Темнота, полушепот, ночь на великолепной даче придавали таинственность беседе и вливали в Колю страх: будто не о литературе, не о задуманном реалистическом романе разговаривают, а готовятся совершить отчаянное преступление. Коля представил: написал роман и идет передавать американцам. По телу опять пробежали мурашки, и ему захотелось на двор. Взял сигарету, спички и вышел. Вернувшись, нырнул под одеяло.
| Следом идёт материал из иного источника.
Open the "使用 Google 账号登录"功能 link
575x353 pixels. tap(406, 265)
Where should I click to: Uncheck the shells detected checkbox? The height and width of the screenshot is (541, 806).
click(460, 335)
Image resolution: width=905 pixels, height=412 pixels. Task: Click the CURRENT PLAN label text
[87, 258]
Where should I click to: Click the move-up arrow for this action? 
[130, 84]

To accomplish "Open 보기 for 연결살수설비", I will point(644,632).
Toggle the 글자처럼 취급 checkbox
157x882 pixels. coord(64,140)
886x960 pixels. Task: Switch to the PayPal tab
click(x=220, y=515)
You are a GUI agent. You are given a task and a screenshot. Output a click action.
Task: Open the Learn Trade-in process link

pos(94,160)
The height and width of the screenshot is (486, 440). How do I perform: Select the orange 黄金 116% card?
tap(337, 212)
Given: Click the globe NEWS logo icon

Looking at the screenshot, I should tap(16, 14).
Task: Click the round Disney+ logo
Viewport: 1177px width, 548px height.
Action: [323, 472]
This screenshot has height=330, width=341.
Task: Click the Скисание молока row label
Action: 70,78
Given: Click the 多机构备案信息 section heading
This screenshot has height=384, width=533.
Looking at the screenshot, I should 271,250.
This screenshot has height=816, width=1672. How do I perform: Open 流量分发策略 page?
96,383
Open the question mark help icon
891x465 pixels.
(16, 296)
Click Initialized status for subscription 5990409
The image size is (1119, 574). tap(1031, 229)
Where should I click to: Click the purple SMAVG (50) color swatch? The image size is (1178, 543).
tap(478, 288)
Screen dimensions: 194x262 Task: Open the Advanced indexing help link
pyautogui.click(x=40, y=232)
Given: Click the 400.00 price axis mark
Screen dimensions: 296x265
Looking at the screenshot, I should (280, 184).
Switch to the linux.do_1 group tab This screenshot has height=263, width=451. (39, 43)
И снова разговор о литературе, пишущейся в Союзе, но публикующейся на Западе. Что бы ни рассказывал Тенин, переводил разговор на ненаписанный роман, и как передать его на Запад. За всю жизнь ни с кем подобного разговора не вел, и страшно было: теперь не уголовный розыск предстоит провести, а КГБ, и по телу опять пробежали мурашки. И вновь захотелось на двор. Когда вернулся, Тенин спросил:

— Что на двор часто бегаешь?

— Я сам думал об этом. Знаете, в детстве, когда шел воровать, если на улице прохладно, как сейчас в комнате, или холодно, часто по-маленькому манило. Это от страха. Есть поговорка. Когда идут воровать, а кто-то боится, то говорят: «Не ссы». Значит, не трусь. И еще. Я сказал: «Не трусь». Известно, заяц — трус. «Трусь-трусь». Так вот, не трусь — это значит не будь зайцем.

— Забавно. Слыхал поговорку, но не задумывался над ней. Значит, ты сейчас боишься?

— Да не боюсь, а как-то страшно.

— Все будет хорошо. Станешь писателем, и, возможно, здесь роман опубликуешь. Ладно, уже утро, давай спать.

Проспали до обеда, подкрепились и составили план романа. На следующий день Коля поехал домой. Прощаясь, Тенин спросил:

— В конце лета сможешь приехать?

— Смогу. В августе у меня отпуск.

— Я, возможно, договорюсь в редакции какого-нибудь журнала о публикации твоего рассказа о жэке, и они захотят увидеть автора. Ты первым делом исправь рассказ, перепечатай и пошли мне.